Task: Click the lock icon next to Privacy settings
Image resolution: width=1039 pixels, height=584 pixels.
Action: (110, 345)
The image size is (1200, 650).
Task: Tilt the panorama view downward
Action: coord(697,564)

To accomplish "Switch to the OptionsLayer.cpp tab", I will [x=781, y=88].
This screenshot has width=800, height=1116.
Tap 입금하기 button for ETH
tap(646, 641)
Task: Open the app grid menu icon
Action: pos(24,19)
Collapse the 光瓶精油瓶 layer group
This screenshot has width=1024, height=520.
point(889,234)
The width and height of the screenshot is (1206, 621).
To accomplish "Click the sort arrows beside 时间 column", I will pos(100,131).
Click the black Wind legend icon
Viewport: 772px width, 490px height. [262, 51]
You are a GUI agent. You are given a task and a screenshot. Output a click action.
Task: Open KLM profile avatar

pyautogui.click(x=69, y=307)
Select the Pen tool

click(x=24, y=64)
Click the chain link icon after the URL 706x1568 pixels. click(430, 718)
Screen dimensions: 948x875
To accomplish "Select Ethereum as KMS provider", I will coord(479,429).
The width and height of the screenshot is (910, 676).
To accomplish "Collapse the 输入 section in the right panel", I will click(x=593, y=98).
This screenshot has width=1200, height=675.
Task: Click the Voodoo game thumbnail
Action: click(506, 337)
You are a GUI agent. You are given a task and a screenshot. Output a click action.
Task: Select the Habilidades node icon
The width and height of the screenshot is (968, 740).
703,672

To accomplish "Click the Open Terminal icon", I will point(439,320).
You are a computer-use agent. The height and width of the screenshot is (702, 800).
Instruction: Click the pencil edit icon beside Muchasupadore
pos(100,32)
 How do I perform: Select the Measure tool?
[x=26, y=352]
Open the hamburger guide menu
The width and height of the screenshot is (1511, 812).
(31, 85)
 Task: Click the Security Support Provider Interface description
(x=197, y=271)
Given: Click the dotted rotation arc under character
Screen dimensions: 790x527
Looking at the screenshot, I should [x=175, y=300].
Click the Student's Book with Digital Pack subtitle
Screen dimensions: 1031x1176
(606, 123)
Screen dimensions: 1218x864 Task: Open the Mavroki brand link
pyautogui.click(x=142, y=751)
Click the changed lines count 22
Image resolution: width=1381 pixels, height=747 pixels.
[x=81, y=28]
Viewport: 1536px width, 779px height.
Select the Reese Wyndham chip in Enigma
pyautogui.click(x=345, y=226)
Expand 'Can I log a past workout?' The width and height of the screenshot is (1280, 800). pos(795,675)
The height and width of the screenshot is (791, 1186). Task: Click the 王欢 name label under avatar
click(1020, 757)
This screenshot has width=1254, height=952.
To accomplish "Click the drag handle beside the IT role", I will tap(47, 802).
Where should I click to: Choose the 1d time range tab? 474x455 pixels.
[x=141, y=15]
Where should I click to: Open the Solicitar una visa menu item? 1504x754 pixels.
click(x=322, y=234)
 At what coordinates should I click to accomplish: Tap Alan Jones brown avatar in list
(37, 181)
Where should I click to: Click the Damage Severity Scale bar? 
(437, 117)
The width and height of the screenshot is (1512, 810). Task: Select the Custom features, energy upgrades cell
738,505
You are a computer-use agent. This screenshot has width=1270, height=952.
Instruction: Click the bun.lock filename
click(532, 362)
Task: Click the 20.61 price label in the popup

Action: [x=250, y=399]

Work instructions:
For this task, retype the material exactly, line for line.

Response area:
Task: Click the lock icon next to Privacy settings
Image resolution: width=1039 pixels, height=584 pixels.
Action: (110, 345)
The image size is (1200, 650).
Task: Tilt the panorama view downward
Action: coord(697,564)

To accomplish "Switch to the OptionsLayer.cpp tab", I will [x=781, y=88].
This screenshot has width=800, height=1116.
Tap 입금하기 button for ETH
tap(646, 641)
Task: Open the app grid menu icon
Action: pos(24,19)
Collapse the 光瓶精油瓶 layer group
This screenshot has width=1024, height=520.
point(889,234)
The width and height of the screenshot is (1206, 621).
To accomplish "Click the sort arrows beside 时间 column", I will pos(100,131).
Click the black Wind legend icon
Viewport: 772px width, 490px height. [262, 51]
You are a GUI agent. You are given a task and a screenshot. Output a click action.
Task: Open KLM profile avatar

pyautogui.click(x=69, y=307)
Select the Pen tool

click(x=24, y=64)
Click the chain link icon after the URL 706x1568 pixels. click(430, 718)
Screen dimensions: 948x875
To accomplish "Select Ethereum as KMS provider", I will coord(479,429).
The width and height of the screenshot is (910, 676).
To accomplish "Collapse the 输入 section in the right panel", I will click(x=593, y=98).
This screenshot has width=1200, height=675.
Task: Click the Voodoo game thumbnail
Action: click(506, 337)
You are a GUI agent. You are given a task and a screenshot. Output a click action.
Task: Select the Habilidades node icon
The width and height of the screenshot is (968, 740).
703,672

To accomplish "Click the Open Terminal icon", I will point(439,320).
You are a computer-use agent. The height and width of the screenshot is (702, 800).
Instruction: Click the pencil edit icon beside Muchasupadore
pos(100,32)
 How do I perform: Select the Measure tool?
[x=26, y=352]
Open the hamburger guide menu
The width and height of the screenshot is (1511, 812).
(31, 85)
 Task: Click the Security Support Provider Interface description
(x=197, y=271)
Given: Click the dotted rotation arc under character
Screen dimensions: 790x527
Looking at the screenshot, I should [x=175, y=300].
Click the Student's Book with Digital Pack subtitle
Screen dimensions: 1031x1176
(606, 123)
Screen dimensions: 1218x864 Task: Open the Mavroki brand link
pyautogui.click(x=142, y=751)
Click the changed lines count 22
Image resolution: width=1381 pixels, height=747 pixels.
[x=81, y=28]
Viewport: 1536px width, 779px height.
Select the Reese Wyndham chip in Enigma
pyautogui.click(x=345, y=226)
Expand 'Can I log a past workout?' The width and height of the screenshot is (1280, 800). pos(795,675)
The height and width of the screenshot is (791, 1186). Task: Click the 王欢 name label under avatar
click(1020, 757)
This screenshot has width=1254, height=952.
To accomplish "Click the drag handle beside the IT role", I will tap(47, 802).
Where should I click to: Choose the 1d time range tab? 474x455 pixels.
[x=141, y=15]
Where should I click to: Open the Solicitar una visa menu item? 1504x754 pixels.
click(x=322, y=234)
 At what coordinates should I click to accomplish: Tap Alan Jones brown avatar in list
(37, 181)
Where should I click to: Click the Damage Severity Scale bar? 
(437, 117)
The width and height of the screenshot is (1512, 810). Task: Select the Custom features, energy upgrades cell
738,505
You are a computer-use agent. This screenshot has width=1270, height=952.
Instruction: Click the bun.lock filename
click(532, 362)
Task: Click the 20.61 price label in the popup

Action: [x=250, y=399]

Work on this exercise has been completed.